Note 41 in page 247 “Like others brought up in the Puritan faith she held the belief that God's elect, as the solemn moment of dissolution approached, would reveal by hopeful signs their confidence in their soul's eternal welfare. It made a difference that they should be ‘willing to die.‘ This belief in which she was nurtured, and not sentiment or morbid curiosity, was the reason for Emily's lifelong interest in deathbed details.” (Whicher, p. 84). Although this concern with the dying person's attitude is expressed in several poems, it still does not account for the many physical details which have nothing to do with the individual's attitude toward his approaching end, but which are introduced into so many of her poems about death.

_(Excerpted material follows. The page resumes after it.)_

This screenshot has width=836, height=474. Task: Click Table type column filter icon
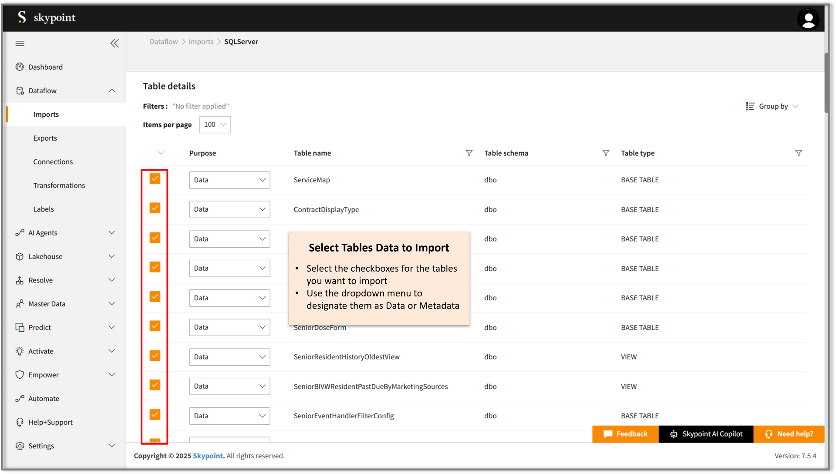(x=799, y=153)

Note 42 in page 247 It might be noted that a study of her various uses of a particular word will not produce support for some of the conclusions that have been advanced. For example, the statement of Chase that feet, “a constantly recurring symbol,” is generally intended to “evoke the idea of a pilgrimage to immortality” (pp. 223–224) is not supportable unless one is willing to read that interpretation into passages where it is not expressed by the context. “Our feet” are traveling toward “eternity” in the poem beginning “Our journey had advanced” (Johnson, ii, 473; Poems, p. 185), but a completely different idea is evoked in the lines “The Feet, mechanical, go round— / Of Ground, or Air, or Ought— / A Wooden way / Regardless grown” (Johnson, I, 272; Poems, p. 365), an idea that is repeated in the lines “From Blank to Blank— / A Threadless Way / I pushed Mechanic feet—” (Johnson, II, 579; Poems, p. 369). In the poem containing the lines “It was as if a chirping brook / Upon a dusty way— / Set bleeding feet to minuets” (Johnson, i, 67; Poems, p. 34), the “dusty way” is the arduous routine of life, but there is no suggestion that it leads or might lead to immortality. Dickinson in one poem could say “I never spoke with God / Nor visited in Heaven— / Yet certain am I of the spot / As if the Checks were given” (Johnson, ii, 742; Poems, p. 163) and in another “As round a Goalless Road / No faster than a Mile at once / The Traveller proceed—” (Johnson, I, 366; Poems, p. 450). She was deeply concerned with the eternal problems of life and death, but for her life after death was a hope and not a conviction.